→ WHAT THE TASK ASKS: Copy out, verbatim, the lines of the records that begin with the line containing "Image resolution: width=1410" and continue through the last line of the records, with both ends included.

-- BEGIN DATASET EXCERPTS --

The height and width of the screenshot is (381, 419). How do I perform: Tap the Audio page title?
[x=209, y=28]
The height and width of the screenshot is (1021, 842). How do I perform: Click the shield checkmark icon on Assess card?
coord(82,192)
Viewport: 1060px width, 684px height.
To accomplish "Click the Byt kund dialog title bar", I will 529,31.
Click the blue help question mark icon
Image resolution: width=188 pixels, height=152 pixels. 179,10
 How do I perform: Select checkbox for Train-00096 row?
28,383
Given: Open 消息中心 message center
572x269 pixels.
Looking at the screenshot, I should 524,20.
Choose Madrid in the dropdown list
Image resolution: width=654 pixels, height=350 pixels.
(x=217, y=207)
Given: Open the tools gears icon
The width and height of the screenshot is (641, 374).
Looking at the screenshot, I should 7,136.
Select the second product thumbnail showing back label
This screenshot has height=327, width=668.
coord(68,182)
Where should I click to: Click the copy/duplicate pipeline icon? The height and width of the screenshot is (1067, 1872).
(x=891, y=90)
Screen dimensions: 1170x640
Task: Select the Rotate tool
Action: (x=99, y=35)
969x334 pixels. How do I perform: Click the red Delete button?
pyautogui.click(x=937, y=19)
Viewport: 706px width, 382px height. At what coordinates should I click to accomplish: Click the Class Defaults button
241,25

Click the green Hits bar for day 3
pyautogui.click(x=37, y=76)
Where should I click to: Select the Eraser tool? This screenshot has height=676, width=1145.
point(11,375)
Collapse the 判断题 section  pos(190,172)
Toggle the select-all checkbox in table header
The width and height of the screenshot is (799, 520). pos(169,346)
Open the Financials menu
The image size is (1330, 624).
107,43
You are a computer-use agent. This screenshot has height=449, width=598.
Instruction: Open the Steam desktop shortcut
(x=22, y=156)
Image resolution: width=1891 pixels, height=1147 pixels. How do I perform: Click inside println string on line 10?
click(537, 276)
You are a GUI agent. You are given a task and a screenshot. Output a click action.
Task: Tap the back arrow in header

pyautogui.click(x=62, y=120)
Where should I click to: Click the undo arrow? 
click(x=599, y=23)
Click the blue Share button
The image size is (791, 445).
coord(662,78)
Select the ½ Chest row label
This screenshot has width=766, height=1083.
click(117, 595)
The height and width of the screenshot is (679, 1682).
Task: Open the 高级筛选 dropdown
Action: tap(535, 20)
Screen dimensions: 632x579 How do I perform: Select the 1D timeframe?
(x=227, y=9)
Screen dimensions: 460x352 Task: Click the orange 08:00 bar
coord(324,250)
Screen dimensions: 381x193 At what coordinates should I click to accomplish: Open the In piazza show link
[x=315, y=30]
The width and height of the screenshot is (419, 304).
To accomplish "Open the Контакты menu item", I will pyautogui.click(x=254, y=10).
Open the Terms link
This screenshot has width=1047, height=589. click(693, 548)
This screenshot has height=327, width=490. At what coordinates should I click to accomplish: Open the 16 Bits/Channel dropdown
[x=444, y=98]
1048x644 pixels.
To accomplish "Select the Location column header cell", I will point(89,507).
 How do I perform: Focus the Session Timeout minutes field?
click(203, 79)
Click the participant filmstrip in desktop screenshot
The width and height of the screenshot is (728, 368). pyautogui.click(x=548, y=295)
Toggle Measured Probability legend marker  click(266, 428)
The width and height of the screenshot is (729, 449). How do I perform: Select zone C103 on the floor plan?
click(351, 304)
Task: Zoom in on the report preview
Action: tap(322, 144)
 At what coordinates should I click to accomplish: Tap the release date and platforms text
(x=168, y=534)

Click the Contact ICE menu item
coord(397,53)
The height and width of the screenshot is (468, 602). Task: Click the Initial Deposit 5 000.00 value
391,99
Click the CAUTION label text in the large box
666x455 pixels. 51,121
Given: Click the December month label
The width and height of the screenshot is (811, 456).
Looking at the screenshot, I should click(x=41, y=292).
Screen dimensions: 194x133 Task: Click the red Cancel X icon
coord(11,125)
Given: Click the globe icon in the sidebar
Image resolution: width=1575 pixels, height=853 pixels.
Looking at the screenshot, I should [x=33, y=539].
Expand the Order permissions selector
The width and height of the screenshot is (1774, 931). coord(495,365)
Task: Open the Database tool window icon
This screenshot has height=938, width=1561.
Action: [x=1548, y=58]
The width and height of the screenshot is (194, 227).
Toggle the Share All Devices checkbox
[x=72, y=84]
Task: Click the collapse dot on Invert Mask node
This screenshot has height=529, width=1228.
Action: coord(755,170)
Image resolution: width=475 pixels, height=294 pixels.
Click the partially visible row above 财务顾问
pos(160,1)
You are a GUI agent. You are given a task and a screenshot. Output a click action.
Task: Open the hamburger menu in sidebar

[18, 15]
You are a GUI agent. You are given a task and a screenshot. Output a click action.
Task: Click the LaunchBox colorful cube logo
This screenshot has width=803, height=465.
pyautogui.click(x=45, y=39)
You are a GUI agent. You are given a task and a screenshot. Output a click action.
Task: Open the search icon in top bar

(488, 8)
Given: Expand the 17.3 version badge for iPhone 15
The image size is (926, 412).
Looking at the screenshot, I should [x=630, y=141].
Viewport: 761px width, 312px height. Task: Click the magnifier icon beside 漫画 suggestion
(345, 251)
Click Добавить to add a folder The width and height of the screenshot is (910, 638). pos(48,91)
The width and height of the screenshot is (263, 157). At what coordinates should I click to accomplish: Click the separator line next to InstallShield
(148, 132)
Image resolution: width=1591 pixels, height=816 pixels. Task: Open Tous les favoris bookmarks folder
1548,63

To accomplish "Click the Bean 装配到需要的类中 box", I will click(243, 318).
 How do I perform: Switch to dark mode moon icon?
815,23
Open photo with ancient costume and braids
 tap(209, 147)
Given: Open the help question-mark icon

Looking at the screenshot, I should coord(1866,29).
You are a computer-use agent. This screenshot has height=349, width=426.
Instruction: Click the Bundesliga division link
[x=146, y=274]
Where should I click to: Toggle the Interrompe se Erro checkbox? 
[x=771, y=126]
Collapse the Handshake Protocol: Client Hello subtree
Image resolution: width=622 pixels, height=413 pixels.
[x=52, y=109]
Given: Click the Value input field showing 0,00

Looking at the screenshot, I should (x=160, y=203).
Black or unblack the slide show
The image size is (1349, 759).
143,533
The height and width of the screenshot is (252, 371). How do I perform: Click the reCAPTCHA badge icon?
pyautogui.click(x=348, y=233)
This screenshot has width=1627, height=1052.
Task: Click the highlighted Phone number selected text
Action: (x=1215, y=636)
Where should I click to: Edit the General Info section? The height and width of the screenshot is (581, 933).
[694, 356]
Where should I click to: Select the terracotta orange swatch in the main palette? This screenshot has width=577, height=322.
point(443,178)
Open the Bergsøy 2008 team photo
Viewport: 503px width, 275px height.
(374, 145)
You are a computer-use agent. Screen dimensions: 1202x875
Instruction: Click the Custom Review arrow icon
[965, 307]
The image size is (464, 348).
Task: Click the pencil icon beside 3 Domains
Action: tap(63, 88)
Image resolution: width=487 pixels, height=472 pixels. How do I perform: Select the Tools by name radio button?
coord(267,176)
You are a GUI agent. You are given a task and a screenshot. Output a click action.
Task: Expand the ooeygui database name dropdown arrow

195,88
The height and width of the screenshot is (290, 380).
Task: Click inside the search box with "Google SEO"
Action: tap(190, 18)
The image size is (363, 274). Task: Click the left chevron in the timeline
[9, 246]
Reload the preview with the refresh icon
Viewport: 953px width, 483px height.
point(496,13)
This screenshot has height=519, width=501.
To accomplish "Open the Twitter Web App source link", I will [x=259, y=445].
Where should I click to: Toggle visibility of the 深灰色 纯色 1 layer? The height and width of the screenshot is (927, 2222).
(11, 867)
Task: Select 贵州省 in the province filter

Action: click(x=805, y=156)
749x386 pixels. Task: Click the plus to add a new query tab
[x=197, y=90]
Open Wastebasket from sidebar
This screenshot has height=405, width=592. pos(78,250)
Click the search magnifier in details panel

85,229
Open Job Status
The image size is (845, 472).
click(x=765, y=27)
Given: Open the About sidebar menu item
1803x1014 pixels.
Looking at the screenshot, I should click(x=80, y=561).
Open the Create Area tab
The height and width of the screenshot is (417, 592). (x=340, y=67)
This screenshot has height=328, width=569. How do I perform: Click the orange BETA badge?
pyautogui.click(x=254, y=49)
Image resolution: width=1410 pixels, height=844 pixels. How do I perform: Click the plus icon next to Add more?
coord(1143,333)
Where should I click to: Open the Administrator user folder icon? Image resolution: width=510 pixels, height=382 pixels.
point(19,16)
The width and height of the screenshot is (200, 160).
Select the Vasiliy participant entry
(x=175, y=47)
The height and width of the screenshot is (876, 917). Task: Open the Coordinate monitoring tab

-- END DATASET EXCERPTS --

→ OUTPUT BELOW:
Image resolution: width=1410 pixels, height=844 pixels. How do I perform: Click the plus icon next to Add more?
coord(1143,333)
Where should I click to: Open the Administrator user folder icon? Image resolution: width=510 pixels, height=382 pixels.
point(19,16)
The width and height of the screenshot is (200, 160).
Select the Vasiliy participant entry
(x=175, y=47)
The height and width of the screenshot is (876, 917). Task: Open the Coordinate monitoring tab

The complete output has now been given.